───── DATA IN THIS EXERCISE ─────

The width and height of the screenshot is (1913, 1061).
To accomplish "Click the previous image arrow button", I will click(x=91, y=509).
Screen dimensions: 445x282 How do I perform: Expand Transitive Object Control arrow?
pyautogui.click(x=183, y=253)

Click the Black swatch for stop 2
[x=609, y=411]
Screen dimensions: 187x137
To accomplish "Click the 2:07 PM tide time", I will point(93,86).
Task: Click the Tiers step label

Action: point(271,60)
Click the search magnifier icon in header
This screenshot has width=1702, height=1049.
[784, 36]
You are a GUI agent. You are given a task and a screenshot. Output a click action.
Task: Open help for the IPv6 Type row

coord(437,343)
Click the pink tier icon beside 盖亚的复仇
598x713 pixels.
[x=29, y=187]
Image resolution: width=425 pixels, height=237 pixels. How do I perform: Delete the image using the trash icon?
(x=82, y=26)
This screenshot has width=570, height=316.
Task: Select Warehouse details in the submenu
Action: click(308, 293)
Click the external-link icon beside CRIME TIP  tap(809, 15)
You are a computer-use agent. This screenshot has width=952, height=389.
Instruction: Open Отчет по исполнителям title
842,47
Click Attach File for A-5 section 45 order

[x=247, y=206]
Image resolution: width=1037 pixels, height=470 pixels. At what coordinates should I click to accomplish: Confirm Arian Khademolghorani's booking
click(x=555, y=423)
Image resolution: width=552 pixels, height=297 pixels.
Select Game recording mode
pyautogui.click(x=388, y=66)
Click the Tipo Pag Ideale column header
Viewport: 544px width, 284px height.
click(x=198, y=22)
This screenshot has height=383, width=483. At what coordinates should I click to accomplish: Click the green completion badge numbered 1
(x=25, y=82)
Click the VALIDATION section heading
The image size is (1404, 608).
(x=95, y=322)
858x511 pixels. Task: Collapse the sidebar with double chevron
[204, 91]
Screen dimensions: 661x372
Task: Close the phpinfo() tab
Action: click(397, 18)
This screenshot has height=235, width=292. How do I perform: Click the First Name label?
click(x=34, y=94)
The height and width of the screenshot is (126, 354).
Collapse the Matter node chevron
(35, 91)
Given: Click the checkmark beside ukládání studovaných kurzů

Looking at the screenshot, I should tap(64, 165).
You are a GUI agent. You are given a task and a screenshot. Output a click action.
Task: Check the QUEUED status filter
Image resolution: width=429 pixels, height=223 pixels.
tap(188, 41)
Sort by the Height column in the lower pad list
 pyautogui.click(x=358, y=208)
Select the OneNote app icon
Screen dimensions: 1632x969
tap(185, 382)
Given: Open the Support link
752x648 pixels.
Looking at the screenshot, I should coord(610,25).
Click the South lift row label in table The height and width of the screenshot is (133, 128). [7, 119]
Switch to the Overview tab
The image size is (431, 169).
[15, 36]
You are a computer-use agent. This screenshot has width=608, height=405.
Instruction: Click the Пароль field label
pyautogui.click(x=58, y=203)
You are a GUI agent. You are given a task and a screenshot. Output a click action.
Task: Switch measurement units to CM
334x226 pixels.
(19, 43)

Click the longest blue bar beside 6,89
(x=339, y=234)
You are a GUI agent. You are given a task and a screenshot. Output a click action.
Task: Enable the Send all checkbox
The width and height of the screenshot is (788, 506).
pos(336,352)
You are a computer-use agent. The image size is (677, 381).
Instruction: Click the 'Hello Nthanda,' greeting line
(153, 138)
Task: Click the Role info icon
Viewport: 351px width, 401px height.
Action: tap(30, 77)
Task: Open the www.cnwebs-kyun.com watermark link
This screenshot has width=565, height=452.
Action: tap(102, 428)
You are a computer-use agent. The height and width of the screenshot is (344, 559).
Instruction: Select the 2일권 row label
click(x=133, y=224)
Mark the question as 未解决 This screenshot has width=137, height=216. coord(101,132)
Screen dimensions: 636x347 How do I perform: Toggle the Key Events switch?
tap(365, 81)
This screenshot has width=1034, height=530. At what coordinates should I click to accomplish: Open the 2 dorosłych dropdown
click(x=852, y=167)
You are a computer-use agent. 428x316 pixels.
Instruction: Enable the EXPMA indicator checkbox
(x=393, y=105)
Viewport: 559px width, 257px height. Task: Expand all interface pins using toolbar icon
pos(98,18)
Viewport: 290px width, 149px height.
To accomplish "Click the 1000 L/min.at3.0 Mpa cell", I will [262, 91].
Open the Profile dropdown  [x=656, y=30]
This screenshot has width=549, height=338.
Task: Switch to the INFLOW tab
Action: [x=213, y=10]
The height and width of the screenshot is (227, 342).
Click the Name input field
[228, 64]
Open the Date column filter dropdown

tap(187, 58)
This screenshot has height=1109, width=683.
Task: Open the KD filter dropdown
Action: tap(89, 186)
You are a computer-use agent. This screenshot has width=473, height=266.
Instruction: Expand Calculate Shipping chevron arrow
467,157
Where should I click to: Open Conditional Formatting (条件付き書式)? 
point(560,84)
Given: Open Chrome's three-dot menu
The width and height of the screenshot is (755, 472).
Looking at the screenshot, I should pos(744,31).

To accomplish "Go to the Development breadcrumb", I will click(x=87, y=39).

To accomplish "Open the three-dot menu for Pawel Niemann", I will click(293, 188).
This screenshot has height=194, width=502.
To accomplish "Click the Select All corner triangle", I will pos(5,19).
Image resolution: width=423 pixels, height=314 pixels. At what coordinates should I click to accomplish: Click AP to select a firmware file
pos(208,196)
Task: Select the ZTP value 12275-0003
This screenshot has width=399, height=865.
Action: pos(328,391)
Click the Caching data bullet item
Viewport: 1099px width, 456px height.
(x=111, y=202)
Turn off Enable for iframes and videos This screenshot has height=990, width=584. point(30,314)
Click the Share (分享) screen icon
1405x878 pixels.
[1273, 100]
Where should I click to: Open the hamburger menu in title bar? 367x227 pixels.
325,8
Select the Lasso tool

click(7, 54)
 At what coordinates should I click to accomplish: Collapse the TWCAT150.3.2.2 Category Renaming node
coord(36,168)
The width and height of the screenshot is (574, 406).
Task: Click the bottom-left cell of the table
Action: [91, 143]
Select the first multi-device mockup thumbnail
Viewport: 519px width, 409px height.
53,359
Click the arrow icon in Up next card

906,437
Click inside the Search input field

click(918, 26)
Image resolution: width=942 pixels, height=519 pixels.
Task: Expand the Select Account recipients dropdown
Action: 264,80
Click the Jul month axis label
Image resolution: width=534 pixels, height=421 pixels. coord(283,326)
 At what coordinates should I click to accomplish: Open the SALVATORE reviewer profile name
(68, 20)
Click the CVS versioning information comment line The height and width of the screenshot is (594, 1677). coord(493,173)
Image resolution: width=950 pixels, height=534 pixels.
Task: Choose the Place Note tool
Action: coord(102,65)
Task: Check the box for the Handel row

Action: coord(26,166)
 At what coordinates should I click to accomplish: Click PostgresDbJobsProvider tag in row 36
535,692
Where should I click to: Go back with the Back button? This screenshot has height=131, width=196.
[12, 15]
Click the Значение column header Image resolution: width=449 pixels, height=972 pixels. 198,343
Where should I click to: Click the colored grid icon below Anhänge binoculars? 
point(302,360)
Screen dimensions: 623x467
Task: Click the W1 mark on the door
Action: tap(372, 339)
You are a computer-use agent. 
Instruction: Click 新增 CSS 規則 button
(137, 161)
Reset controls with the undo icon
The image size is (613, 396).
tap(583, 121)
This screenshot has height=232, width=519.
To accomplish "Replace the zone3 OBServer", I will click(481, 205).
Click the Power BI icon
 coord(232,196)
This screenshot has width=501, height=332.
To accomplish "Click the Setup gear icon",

─────

* _WORK ITEM_
The answer must consist of each line from the data that includes the string "three".

* _RESPONSE FOR THIS EXERCISE_
Given: Open Chrome's three-dot menu
To accomplish "Open the three-dot menu for Pawel Niemann", I will click(293, 188).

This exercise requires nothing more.